Pixel coordinate grounding data:

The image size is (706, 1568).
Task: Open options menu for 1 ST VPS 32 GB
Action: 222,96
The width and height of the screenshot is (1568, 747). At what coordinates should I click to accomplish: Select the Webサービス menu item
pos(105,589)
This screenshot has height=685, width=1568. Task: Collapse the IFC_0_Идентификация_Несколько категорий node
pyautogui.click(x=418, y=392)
==
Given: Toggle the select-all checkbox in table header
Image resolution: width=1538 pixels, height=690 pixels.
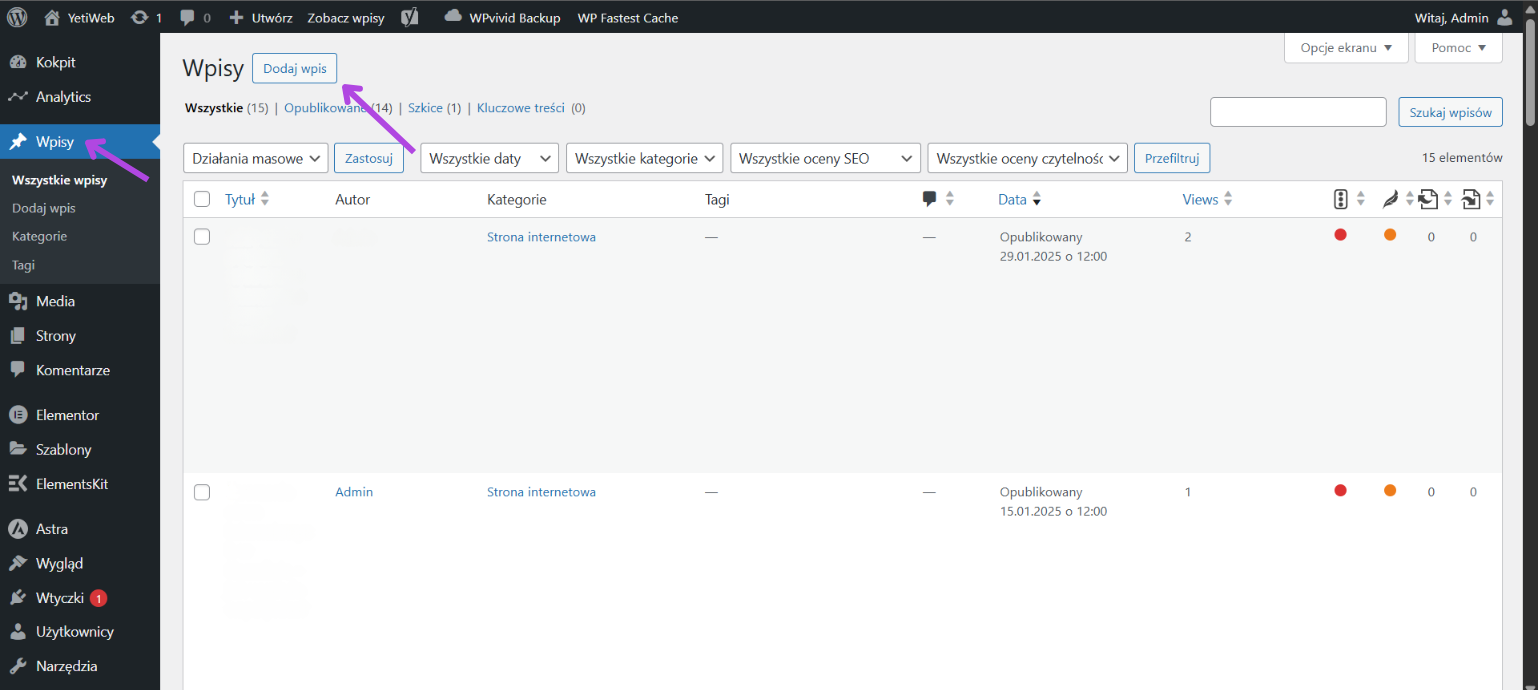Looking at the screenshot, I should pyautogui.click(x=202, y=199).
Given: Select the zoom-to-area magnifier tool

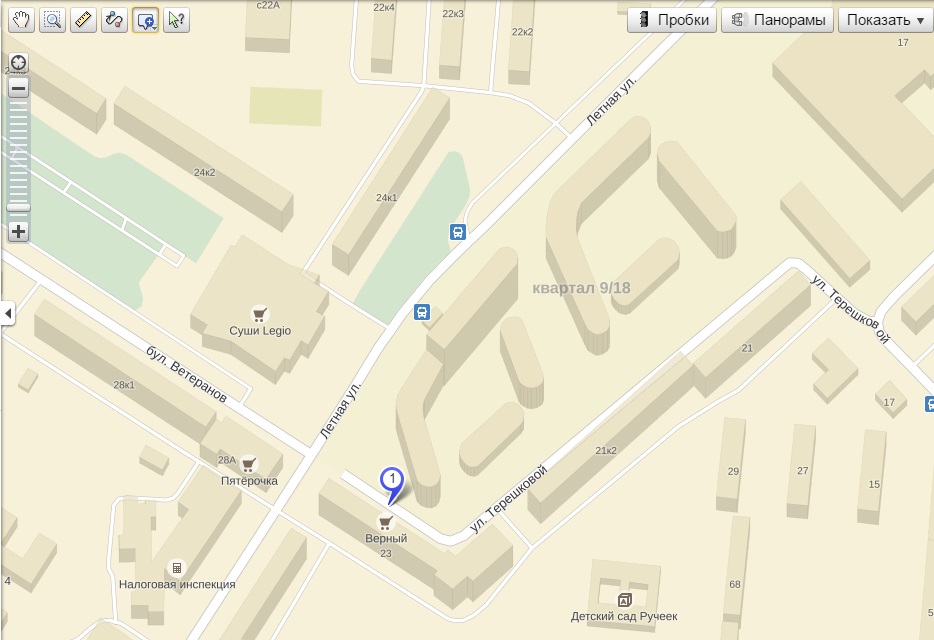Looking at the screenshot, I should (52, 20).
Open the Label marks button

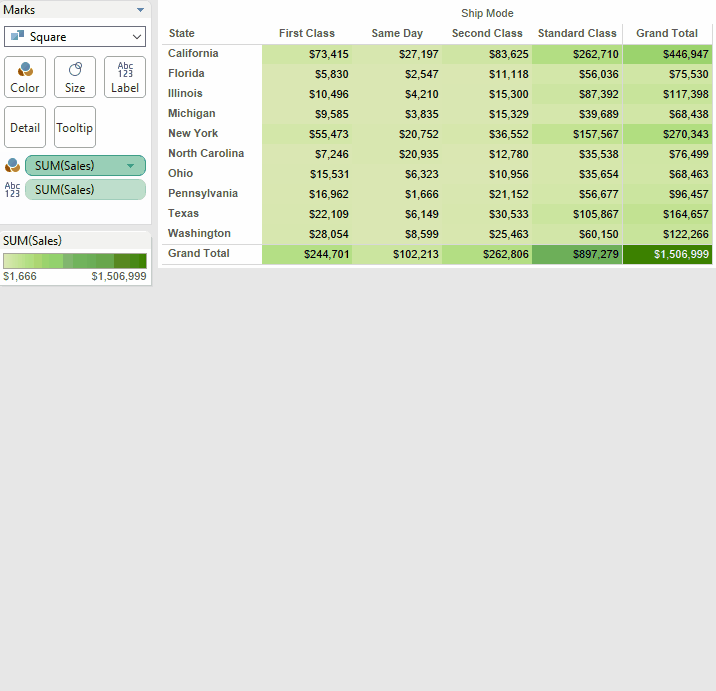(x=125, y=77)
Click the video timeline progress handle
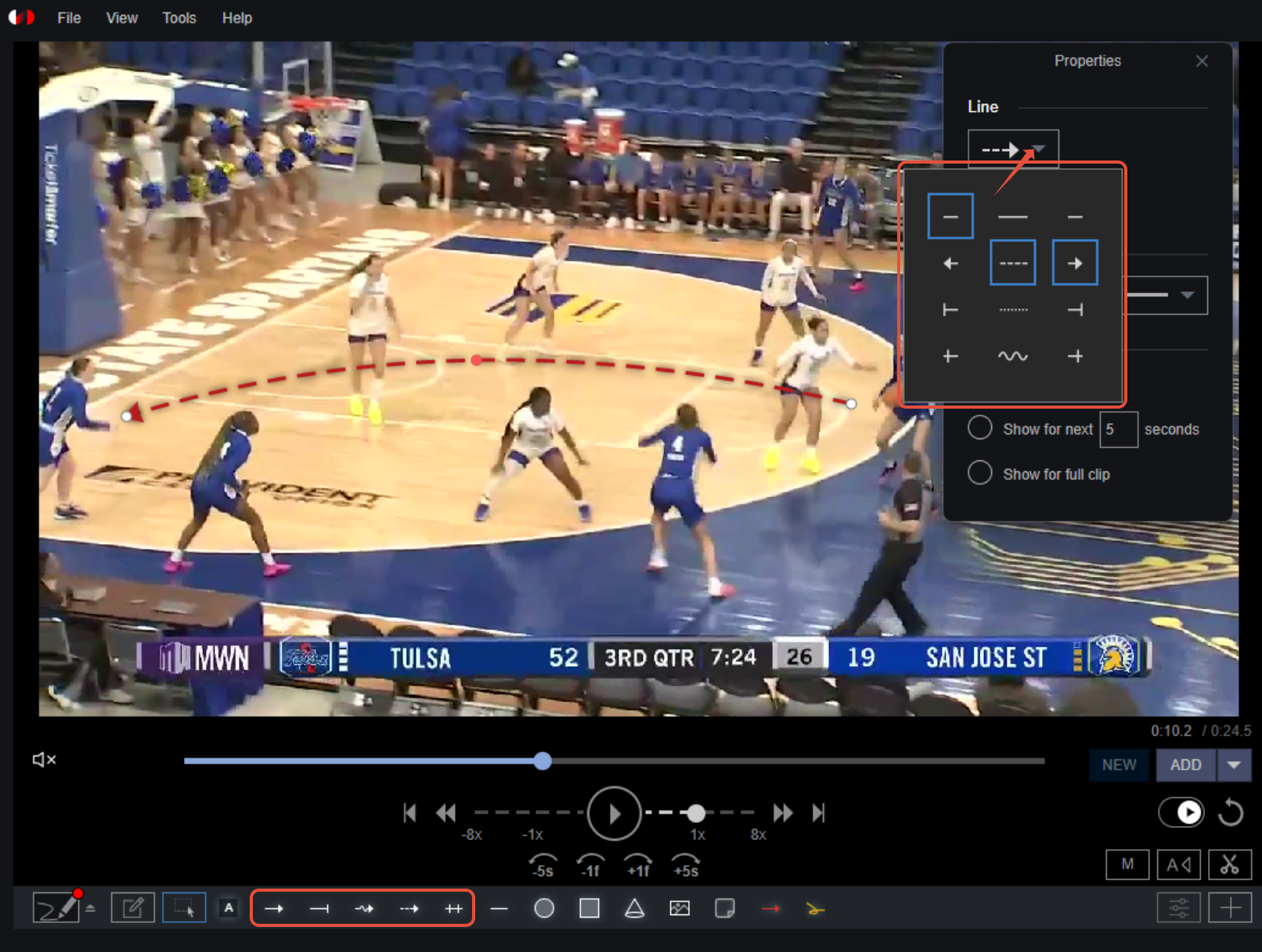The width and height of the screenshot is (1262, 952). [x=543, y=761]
* * *
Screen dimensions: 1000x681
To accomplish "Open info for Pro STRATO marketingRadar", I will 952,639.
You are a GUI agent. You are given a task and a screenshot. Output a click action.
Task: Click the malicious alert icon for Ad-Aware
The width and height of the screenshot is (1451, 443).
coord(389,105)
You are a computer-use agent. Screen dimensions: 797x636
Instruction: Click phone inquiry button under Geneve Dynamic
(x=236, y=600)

- EXERCISE BRIEF
Since only a number is wanted, please say how many lines in the data include the word "dimensions".

- RESULT BELOW
2